Две подруги — акробатки.

Шёл и клоун. Плакал клоун.

Закрывал лицо перчаткой.

— Моя любимая песня, — шепнула я. К глазам, как и всегда при прослушивании, подступили слёзы, и я часто-часто заморгала.

— Моя тоже, — просто ответил он и отошёл от проигрывателя,

— Что за пьяная истерика, Коля? Ты случаем свою воду в вино не превратил, как Иисус? — спросил вернувшийся в комнату Саша.

— А будь я Иисусом, ты бы в меня уверовал? — голос звучал расслабленно. Он вновь уселся на пол, вытянув одну ногу.

— Если ты будешь обладать этим полезным умением.

Атмосфера разрядилась. Во многом благодаря музыке. Я украдкой бросила взгляд на часы, стоявшие на подоконнике. Пол-одиннадцатого. Нужно было закругляться, чтобы успеть на последний трамвай. Тамара не отлипала от Саши. Он рассказывал ей о Питере, в котором жил вот уже несколько лет, о Марсовом поле и каменных львах. Кажется, приглашал в гости. Они были чем-то неуловимо друг на друга похожи, несмотря на то, что у Саши было спокойное, почти иконописное лицо, а у Тамары — живая и подвижная рожица эльфа. Но, наверное, вместе они бы уравновешивали друг друга.

Я решила выйти на балкон, справедливо полагая, что свежий воздух должен уменьшить головную боль. Взяв в прихожей пальто и надев ботинки, я толкнула балконную дверь. Парни к тому времени переместились на кухню в поисках чего-нибудь съедобного. Только Саша с Тамарой по-прежнему болтали, поглощённые друг другом. Балкон был не застеклён, стоявший в углу шкаф без дверцы завален разнокалиберным хламом. Я опёрлась на перила и посмотрела вниз.
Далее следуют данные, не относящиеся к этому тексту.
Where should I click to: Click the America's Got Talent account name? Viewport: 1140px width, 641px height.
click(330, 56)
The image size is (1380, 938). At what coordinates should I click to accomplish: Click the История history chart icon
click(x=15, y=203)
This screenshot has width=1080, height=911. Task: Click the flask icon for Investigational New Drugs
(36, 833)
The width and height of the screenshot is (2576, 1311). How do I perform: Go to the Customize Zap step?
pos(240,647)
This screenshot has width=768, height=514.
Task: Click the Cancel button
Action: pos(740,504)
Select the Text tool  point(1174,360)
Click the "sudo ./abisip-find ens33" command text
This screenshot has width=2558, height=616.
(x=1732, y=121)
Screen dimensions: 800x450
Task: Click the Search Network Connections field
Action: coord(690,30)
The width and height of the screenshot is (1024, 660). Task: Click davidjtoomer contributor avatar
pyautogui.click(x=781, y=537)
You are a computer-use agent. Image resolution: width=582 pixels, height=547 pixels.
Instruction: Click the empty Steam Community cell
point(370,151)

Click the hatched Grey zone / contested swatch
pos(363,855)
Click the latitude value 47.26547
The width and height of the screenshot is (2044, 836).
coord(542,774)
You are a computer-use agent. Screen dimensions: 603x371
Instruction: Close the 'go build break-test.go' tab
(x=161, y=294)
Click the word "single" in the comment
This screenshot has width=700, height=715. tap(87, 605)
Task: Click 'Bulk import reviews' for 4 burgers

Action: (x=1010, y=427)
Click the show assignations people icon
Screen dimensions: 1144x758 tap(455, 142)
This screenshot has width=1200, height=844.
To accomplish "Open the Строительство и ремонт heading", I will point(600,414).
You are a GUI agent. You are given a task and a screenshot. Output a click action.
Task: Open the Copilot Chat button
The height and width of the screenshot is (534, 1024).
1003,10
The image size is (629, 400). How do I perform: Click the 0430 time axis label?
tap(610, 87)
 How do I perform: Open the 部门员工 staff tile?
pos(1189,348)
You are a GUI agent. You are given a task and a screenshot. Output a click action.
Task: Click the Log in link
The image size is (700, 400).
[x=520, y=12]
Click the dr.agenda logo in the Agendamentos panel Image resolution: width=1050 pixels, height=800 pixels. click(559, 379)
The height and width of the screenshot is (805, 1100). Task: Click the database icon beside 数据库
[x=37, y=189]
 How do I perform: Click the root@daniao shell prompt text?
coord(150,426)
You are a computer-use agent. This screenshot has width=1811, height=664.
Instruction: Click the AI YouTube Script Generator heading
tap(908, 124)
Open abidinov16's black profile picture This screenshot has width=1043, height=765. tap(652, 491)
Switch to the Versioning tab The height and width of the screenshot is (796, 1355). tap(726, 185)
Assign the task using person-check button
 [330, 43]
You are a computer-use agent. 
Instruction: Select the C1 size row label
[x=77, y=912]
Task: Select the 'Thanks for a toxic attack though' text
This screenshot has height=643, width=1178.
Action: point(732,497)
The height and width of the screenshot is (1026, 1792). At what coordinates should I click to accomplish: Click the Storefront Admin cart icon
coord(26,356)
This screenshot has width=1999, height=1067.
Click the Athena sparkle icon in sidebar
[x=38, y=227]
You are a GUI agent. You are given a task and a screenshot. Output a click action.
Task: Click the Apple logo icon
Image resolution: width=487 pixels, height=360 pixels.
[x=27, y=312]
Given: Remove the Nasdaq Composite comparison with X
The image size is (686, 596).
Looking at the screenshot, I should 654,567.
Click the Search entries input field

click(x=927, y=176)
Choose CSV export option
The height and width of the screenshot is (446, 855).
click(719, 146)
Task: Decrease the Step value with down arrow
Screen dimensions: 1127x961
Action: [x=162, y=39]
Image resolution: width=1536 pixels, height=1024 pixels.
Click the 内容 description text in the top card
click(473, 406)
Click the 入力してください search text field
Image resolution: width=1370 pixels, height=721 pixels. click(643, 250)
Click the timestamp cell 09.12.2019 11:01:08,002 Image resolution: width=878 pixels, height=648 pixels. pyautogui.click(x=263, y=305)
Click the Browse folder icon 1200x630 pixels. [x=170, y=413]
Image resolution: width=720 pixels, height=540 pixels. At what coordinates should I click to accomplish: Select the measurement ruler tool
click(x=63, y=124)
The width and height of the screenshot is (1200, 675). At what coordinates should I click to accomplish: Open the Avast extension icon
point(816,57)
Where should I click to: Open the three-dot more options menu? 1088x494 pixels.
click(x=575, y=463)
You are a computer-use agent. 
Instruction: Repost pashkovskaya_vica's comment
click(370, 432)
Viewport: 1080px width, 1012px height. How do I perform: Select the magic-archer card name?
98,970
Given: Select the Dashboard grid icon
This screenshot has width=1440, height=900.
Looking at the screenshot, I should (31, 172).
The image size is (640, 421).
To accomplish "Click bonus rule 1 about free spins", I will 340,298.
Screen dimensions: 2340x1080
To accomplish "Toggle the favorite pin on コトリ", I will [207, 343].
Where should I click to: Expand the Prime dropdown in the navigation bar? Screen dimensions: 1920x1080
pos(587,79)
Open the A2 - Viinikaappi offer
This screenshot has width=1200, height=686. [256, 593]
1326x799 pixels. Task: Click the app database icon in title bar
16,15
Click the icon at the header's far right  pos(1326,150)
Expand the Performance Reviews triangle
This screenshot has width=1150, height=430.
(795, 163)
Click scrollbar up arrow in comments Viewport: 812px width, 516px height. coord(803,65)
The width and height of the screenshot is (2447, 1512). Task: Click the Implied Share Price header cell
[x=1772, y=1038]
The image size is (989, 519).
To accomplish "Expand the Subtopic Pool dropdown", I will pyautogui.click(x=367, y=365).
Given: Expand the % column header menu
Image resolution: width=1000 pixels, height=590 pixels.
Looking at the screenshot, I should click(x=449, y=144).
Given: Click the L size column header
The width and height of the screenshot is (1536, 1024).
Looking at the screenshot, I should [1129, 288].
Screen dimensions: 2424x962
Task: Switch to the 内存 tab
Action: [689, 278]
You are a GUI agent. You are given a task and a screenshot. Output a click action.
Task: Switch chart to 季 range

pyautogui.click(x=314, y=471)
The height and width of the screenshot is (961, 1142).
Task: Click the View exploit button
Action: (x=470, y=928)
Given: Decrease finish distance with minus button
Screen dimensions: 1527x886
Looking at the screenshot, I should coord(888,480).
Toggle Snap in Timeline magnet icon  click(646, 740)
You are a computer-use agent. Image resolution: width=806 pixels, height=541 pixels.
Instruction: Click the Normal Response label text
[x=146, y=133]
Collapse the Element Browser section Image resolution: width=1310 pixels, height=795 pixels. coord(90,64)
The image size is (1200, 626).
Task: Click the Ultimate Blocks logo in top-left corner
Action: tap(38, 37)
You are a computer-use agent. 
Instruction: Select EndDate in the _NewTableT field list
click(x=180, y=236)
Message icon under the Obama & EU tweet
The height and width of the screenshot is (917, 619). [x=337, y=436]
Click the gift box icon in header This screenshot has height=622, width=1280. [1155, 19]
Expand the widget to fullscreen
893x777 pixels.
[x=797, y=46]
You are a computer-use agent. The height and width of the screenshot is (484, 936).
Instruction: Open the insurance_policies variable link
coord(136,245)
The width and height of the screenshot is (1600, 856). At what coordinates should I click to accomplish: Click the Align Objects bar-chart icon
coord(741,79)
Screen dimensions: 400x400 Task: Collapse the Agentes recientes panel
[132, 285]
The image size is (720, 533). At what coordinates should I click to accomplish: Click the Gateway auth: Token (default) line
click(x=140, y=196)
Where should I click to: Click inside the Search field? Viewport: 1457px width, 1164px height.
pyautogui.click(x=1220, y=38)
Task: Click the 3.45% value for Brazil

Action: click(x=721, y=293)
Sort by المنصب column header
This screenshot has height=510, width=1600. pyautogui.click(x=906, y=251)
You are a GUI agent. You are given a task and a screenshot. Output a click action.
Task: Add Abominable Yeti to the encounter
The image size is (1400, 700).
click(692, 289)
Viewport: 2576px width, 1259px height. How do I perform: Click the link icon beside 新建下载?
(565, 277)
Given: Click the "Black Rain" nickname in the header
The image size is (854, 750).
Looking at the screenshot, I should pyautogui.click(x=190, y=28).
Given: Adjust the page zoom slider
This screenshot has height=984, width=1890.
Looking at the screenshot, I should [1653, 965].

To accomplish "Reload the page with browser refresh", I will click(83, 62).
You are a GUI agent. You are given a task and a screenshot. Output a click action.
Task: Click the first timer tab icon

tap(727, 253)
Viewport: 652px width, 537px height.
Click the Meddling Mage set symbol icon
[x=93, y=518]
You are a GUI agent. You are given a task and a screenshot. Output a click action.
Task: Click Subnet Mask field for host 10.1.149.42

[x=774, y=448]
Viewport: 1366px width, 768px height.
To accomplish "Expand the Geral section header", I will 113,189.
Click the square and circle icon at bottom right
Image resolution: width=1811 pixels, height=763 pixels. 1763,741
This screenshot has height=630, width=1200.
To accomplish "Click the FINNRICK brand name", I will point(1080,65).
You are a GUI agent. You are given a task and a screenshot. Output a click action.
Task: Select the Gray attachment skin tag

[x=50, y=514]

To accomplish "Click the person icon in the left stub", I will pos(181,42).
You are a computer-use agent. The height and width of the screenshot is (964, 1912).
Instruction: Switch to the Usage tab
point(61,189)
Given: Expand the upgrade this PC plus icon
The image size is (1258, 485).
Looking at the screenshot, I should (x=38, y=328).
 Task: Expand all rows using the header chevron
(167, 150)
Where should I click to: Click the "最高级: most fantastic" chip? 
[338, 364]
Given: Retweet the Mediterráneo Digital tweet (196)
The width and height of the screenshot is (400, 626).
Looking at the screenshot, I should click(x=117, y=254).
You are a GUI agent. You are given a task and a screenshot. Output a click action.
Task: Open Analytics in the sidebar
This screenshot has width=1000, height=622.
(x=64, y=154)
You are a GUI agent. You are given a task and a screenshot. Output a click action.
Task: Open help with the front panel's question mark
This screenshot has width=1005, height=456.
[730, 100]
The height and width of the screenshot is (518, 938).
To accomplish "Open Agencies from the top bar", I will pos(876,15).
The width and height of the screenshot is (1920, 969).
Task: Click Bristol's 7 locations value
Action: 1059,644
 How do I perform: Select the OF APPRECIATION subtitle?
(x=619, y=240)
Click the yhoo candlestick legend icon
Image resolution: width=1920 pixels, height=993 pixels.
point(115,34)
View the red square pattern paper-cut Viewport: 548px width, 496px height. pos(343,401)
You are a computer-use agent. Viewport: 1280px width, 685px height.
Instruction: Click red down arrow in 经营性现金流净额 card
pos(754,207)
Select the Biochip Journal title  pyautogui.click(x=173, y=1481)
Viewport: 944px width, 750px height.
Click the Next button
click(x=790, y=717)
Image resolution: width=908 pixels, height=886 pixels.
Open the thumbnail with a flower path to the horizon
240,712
В голых ветках дерева, раскинувшегося под окном, запуталась магнитофонная плёнка, тихонько шелестя на ветру. Фонарь то и дело мигал, раздражая зрение. Я села в продавленное кресло и закрыла глаза. Холод и свежий ночной воздух немного притупили боль. Погружённая в свои мысли, я не услышала, как открылась и тут же захлопнулась дверь.

— Сегодня мой балкон приют для всех обиженных? — я подняла глаза и увидела Николая Владимировича. Он по-прежнему был в одной футболке и, глядя на него, меня передёрнуло от холода, — Я пришёл за яблоками, — он показал на большую плетёную корзину, накрытую белым полотенцем.

— Я не обижалась ни на кого, просто голова разболелась, — честно ответила я. Подумав, он сел передо мной на корточки.

— Дайте руку.

Помедлив, я протянула ему ладонь, заметив, что он смыл кровь с разбитых костяшек. Его прикосновение обожгло холодом. Здоровой рукой он зажал пространство между большим и указательным пальцами, там, где у него самого змеился шрам. С силой надавил так, что я почувствовала боль и ойкнула.

— Запомните самую сильную болевую точку и сконцентрируйтесь на этом ощущении, — он продолжал надавливать, — Очень скоро головная боль пройдёт. Это акупунктура, — пояснил он.